#### MATERIAL PROVIDED ####

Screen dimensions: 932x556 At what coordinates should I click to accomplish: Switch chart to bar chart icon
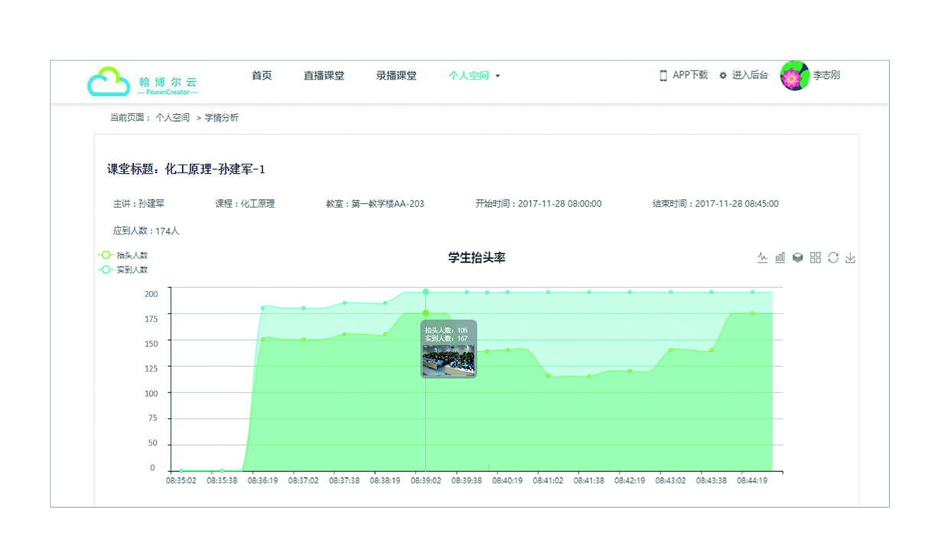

####
#### MATERIAL PROVIDED ####

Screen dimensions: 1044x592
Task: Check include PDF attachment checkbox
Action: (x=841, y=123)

####
#### MATERIAL PROVIDED ####

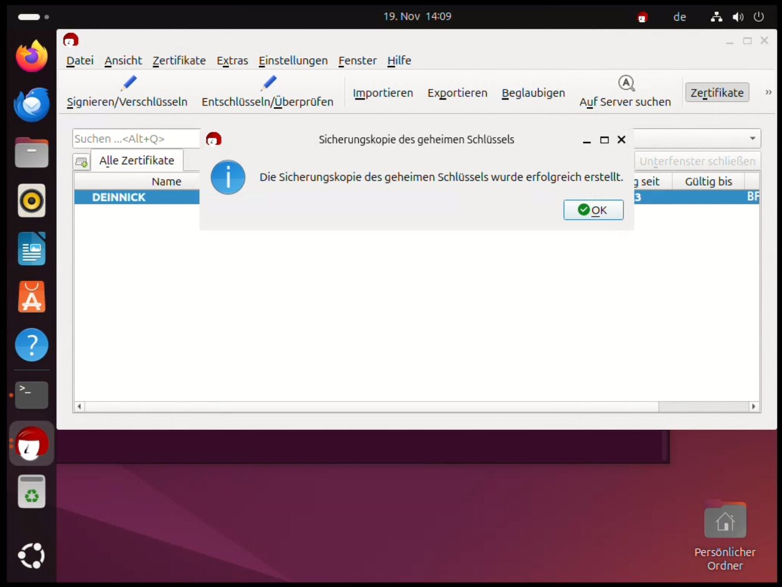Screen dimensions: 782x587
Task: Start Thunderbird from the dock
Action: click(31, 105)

####

## REQUEST
Could you copy out, line for line and unchanged, the stretch of the items above from the line containing "Screen dimensions: 1044x592" through the line containing "Action: (x=841, y=123)"?

## RESULT OF THE EXERCISE
Screen dimensions: 1044x592
Task: Check include PDF attachment checkbox
Action: (x=841, y=123)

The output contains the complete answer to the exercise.